• _Directions_: Return only those lines of the material that contain "will".

[Opening Data records section]

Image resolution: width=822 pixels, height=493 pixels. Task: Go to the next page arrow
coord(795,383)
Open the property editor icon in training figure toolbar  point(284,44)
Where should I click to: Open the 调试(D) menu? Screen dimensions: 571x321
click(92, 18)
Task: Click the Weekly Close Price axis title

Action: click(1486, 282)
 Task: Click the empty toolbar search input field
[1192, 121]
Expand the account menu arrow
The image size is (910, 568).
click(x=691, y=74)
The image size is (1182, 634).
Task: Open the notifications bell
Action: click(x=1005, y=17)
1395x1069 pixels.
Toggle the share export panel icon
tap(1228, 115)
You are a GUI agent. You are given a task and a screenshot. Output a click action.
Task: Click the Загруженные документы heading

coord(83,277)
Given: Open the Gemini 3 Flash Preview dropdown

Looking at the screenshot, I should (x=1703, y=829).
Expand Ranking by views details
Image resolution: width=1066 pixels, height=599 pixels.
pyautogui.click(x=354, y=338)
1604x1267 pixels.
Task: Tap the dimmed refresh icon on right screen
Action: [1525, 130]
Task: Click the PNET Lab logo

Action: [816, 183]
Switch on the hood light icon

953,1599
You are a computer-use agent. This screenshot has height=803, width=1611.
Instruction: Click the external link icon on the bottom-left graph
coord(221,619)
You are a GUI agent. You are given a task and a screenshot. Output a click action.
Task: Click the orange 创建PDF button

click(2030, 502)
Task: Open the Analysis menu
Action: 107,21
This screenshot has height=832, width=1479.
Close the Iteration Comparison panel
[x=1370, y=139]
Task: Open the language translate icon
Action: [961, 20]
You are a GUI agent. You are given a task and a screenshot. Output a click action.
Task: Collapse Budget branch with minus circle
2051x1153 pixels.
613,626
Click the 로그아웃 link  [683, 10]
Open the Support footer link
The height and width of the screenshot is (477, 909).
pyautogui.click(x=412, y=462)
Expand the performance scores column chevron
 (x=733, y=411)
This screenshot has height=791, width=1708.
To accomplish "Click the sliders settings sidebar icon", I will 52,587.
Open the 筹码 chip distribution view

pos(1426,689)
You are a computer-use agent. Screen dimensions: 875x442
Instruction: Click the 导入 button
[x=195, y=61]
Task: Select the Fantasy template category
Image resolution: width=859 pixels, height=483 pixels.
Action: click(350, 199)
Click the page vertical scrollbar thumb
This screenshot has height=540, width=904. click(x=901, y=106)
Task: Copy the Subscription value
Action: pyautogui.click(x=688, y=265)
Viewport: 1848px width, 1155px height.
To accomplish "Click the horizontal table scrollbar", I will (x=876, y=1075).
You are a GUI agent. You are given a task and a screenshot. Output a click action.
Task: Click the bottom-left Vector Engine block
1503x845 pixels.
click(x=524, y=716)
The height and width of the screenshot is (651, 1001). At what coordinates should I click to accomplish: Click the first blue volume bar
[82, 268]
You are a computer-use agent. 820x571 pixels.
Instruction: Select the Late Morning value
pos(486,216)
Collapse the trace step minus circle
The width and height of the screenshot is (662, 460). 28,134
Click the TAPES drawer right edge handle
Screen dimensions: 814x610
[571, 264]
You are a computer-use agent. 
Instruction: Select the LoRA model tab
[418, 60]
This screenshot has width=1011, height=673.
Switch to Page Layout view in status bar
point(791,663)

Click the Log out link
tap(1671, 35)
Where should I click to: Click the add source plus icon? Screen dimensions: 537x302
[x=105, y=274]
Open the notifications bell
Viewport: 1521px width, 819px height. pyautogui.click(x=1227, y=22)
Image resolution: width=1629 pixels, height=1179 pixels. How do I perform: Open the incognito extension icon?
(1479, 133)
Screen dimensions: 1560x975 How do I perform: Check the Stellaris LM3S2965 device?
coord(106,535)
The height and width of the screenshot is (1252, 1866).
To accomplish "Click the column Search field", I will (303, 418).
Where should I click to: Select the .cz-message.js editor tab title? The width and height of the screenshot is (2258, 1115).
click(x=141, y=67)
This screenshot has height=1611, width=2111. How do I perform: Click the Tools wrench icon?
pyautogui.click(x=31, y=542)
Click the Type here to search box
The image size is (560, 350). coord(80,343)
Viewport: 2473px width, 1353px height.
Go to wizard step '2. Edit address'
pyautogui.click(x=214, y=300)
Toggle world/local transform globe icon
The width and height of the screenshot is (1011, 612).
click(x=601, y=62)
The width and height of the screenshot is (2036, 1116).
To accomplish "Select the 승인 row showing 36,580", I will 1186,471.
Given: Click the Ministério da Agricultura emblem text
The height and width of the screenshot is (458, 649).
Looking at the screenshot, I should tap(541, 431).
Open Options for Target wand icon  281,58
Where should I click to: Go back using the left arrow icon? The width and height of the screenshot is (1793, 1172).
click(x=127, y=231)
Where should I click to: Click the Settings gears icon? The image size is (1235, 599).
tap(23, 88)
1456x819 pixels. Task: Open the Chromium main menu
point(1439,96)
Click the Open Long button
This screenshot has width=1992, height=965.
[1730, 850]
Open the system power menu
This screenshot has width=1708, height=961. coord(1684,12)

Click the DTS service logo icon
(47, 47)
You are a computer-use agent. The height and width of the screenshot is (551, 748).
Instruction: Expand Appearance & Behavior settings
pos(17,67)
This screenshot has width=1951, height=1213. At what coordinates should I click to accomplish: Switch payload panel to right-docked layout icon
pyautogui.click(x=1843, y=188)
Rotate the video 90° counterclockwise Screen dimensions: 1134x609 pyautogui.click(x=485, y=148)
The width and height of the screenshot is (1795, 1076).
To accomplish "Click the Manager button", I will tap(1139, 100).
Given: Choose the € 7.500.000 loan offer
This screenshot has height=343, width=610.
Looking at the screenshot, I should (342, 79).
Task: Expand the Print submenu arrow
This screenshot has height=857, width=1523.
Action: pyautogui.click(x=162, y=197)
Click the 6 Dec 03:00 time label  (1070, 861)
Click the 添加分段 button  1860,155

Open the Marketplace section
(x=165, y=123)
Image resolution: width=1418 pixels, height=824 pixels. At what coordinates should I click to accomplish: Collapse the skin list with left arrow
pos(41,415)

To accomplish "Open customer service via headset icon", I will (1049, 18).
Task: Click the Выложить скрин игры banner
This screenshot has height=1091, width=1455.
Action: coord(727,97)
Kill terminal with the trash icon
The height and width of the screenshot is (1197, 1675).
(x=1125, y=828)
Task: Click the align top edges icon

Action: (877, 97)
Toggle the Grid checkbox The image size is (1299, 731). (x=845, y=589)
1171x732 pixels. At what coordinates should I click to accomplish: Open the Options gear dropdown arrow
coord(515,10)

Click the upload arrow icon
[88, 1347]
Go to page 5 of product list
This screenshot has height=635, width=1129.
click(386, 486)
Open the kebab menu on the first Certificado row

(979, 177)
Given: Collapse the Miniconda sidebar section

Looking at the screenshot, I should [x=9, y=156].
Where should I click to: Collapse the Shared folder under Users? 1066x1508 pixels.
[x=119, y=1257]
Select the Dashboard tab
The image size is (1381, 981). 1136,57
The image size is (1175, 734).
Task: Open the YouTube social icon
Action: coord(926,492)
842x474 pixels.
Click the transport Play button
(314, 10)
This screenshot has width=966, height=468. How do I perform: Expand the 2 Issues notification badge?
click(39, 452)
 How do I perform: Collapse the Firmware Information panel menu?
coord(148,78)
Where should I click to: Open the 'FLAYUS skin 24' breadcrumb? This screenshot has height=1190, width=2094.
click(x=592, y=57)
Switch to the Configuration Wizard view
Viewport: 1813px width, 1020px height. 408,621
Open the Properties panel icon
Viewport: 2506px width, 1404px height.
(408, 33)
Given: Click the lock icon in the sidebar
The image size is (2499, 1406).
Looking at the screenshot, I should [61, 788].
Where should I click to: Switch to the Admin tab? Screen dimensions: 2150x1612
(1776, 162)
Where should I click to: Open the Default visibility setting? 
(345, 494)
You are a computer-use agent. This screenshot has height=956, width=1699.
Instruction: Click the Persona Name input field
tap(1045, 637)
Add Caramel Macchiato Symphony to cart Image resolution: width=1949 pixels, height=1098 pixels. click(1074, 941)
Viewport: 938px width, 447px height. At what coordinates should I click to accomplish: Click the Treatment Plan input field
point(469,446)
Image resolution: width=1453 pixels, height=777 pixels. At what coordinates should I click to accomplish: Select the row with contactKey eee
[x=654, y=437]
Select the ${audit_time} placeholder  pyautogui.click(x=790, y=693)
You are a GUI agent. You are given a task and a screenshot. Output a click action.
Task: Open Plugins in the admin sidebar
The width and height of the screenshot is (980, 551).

[Closing Data records section]

• _Finished task_:
To accomplish "Click the sliders settings sidebar icon", I will 52,587.
To accomplish "Click the horizontal table scrollbar", I will (x=876, y=1075).
To accomplish "Click the column Search field", I will (303, 418).
To accomplish "Select the 승인 row showing 36,580", I will 1186,471.
To accomplish "Click the Manager button", I will tap(1139, 100).
To accomplish "Open customer service via headset icon", I will (1049, 18).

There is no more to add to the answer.